Friday, April 30, 2010

Something's Fishy In The Hate Department


Full disclosure: I don't know an algorithm from a purple hibiscus (or was that a red one?). But when I read this story last night about some Internet algorithm that determined the Cleveland Indians are Major League Baseball's most hated team, I knew something was wrong. Far be it from me to call into question some nerd's algorithm, but the results of his "step-by-step problem-solving procedure" (thanks American Heritage Dictionary) are as nonsensical as the phrase Al Gore Rhythm. On a good day, I'd chalk up the whole thing to a seriously rabid monkey wrench in the works, but on a bad day (this being) I've got to suspect conspiratorial foul-play (more on that later).

Now those of us who are lifetime fans of the Tribe have a lot to mope and mutter about the last couple of futile seasons, but it's nothing a Tribe fan with any sense of history hasn't dealt with before. We're passionate, so we get upset when the team stinks and management seems to be blundering right and left, but we don't hate our team. And that's the point. If we don't really hate our team these days, who else possibly could? Nobody. The Indians haven't done a thing for several seasons now to make people other than Tribe fans hate them. Are you going to tell me fans anywhere hate the Indians these days as much as Red Sox fans hate the Yankees and vice versa? Impossible. There's just no way real baseball fans across the country hate the Indians more than any other team. It's like saying you hate Ringo Starr. What's the point? It makes no sense. I need to see your work, Mr. Algorithm man.

Sure the racist logo rightfully angers people, but that has nothing to do with hating the team now, does it? If so, that algorithm is batting about as well as Travis Hafner and Grady Sizemore are these days.

I'm sorry, but today I can't just let this algorithm thing slide away on an excuse of ineptitude. The way I see it, this story/algorithm is akin to the recent Forbes Magazine's rating Cleveland as the most miserable city in America. Ladies and gentlemen, I know you'll think I'm foolish when I say this, but I'll be in good company with all the other proved-right-and-how prophets: There is a vast, right-wing media conspiracy to turn the city of Cleveland into a ghost town (well, ghostier than it is; please stay, LeBron!). In fact, the more I ponder the question, ghost town is just the start. Those right-wingers want to, well maybe not eradicate Cleveland, that would be a bit harsh I assume, but negate the city.

Fact: the only thing that makes the state of Ohio interesting every four years when a national election rolls around is Cleveland and its county, Cuyahoga. Without it, the state is solidly red. With it, things get interesting.

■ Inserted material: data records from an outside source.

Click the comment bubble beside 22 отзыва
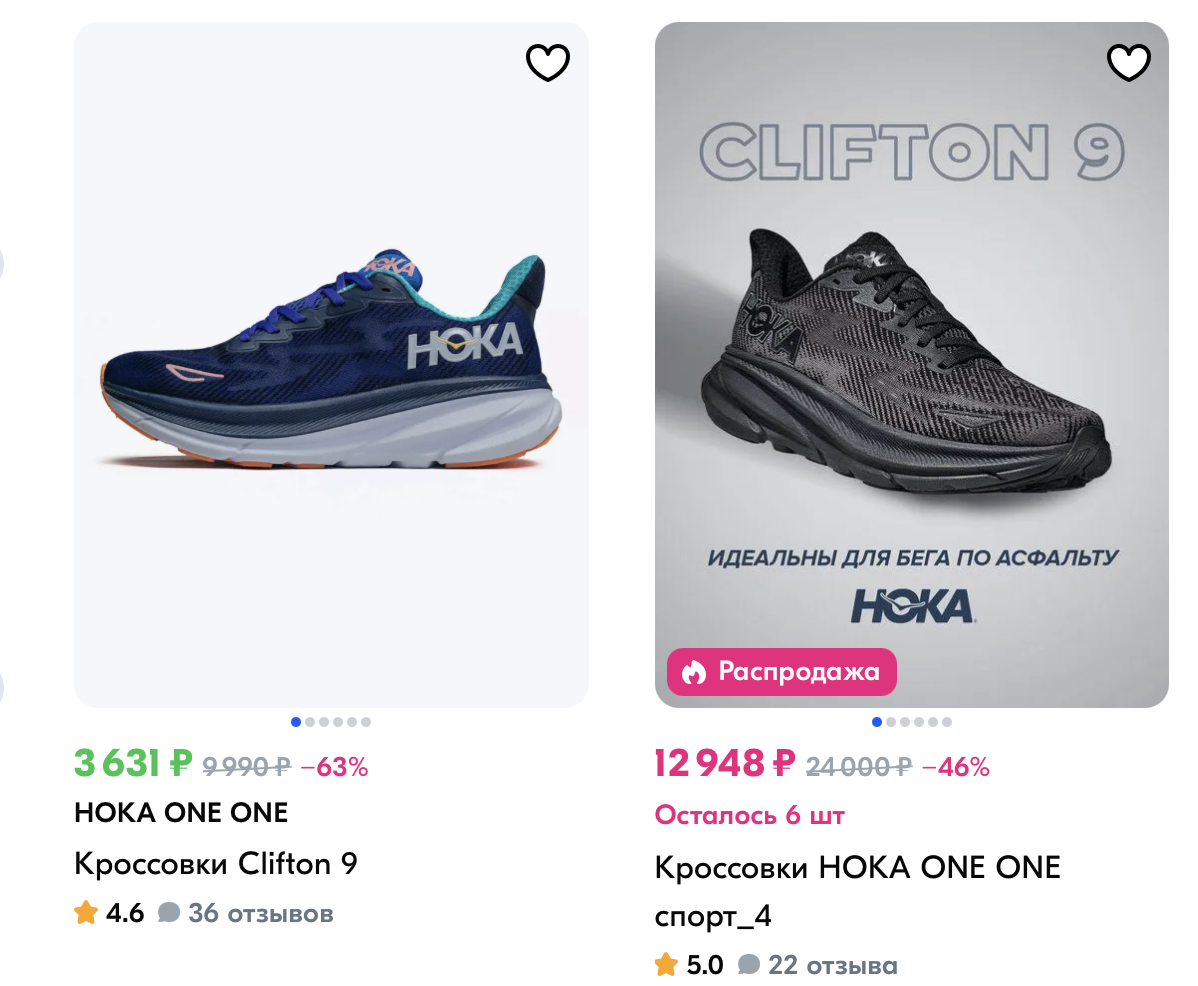This screenshot has height=986, width=1198. click(x=749, y=965)
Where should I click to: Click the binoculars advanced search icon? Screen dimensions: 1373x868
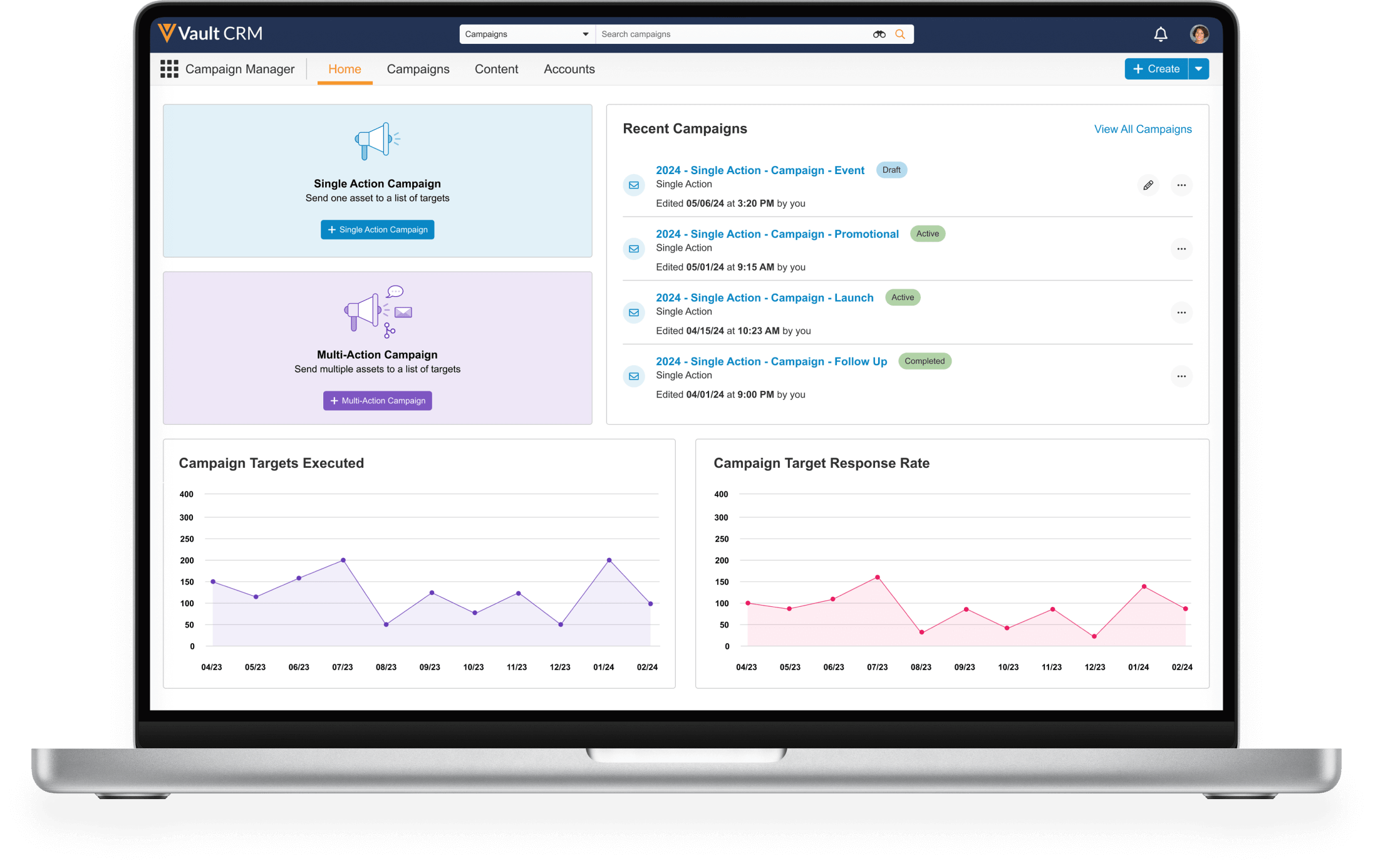pyautogui.click(x=879, y=34)
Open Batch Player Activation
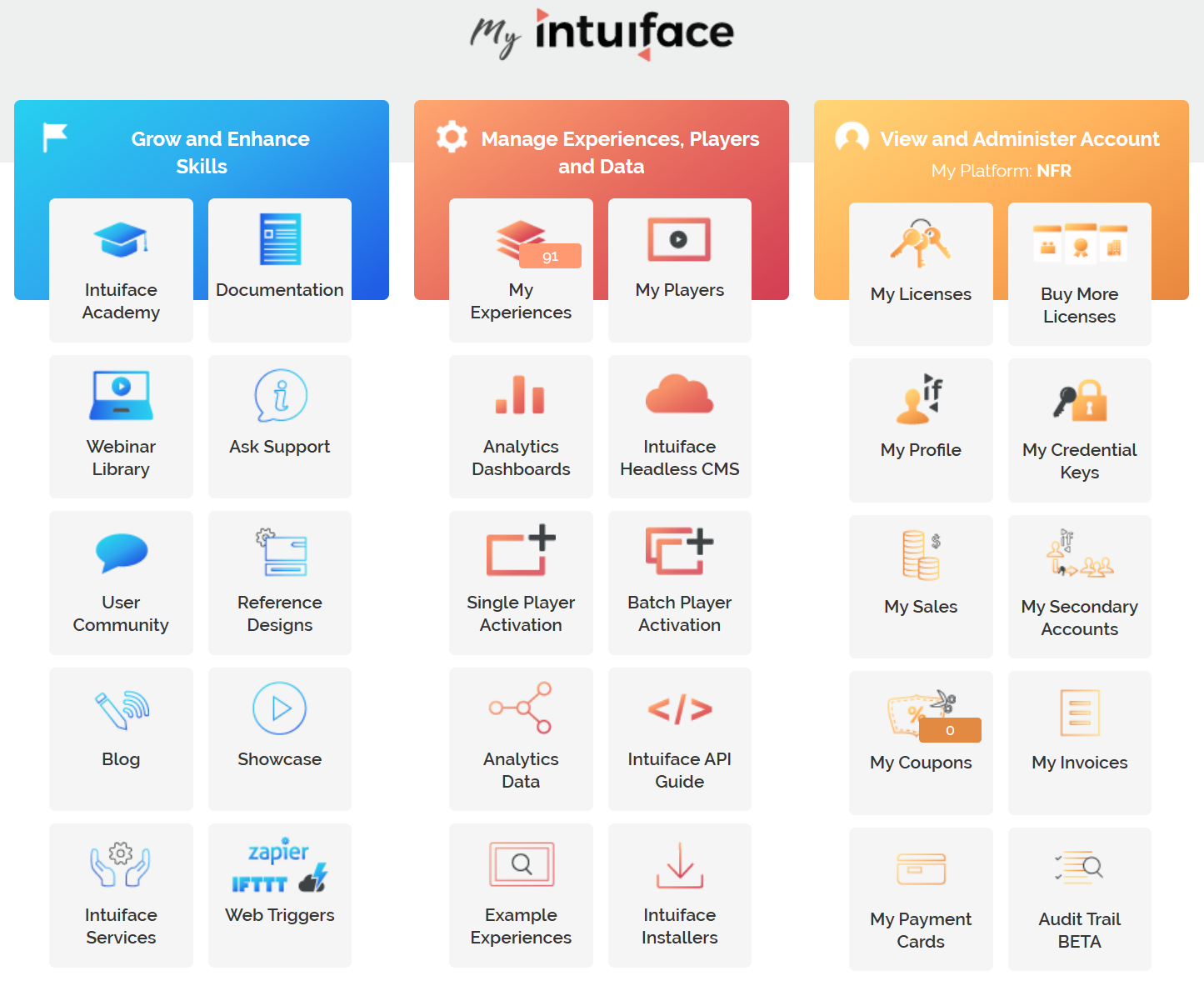Viewport: 1204px width, 986px height. click(x=679, y=582)
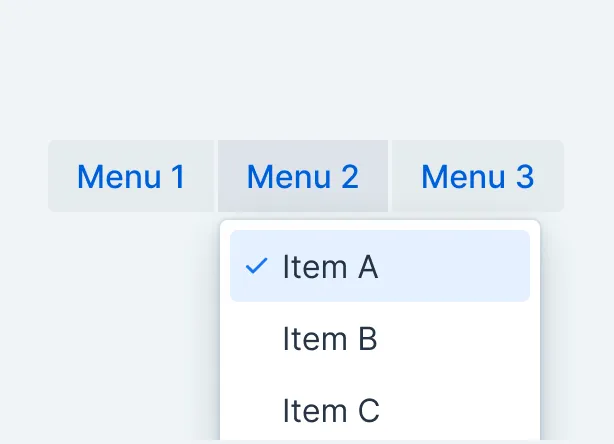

Now I don't want to get political in this goofy blog, and I'm not saying I'm a fervent Obama supporter, but let's face it, to many people the thought of Obama winning in 2012 makes Armageddon, universally enforced veganism, and the extinction of television all seem tolerable. Negate Cleveland and Cuyahoga County, and the prospects of Obama winning re-election dim quite a bit.

So, this little anti-Cleveland media assault. It's a miserable city and everybody hates the baseball team--that's just the start. Over the next two-and-a-half years I am certain we'll see more and more of these surveys and algorithms besieging this fair city. Just watch. Soon Fox News will report that Cleveland is America's stupidest city. Drudge will claim that all the census data from Cleveland never showed up to the counting place. Rush Limbaugh will foam at the mouth and declare the city is more irrelevant than dead. Eating Well magazine will state that we are the unhealthiest city. Conde Nast Travel magazine will make the case that there's nothing in Cleveland worth seeing (yes, Joakim Noah is a plant, 2012's Joe the Plumber). The Weekly Standard will write an open letter to America demanding that it forcibly make Cleveland and Cuyahoga County secede from the Union. Sarah Palin will denounce Cincinnati, but everyone will realize she actually means Cleveland.

Clevelanders, we're a target of a vast conspiracy of hate to negate us from the 2012 elections. Let's have fun with it. Let's revel in our misery. Let's stay away from Progressive Field in droves until the 2012 season when Saint Jude finally answers my 40-year novena and the Tribe wins it all, giving real baseball fans something to hate. By my calculations, the World Series victory parade will take place on election day, so we won't care less what happens politically. Win or lose, Obama will always be a White Sox fan; and I'll always hate him for that.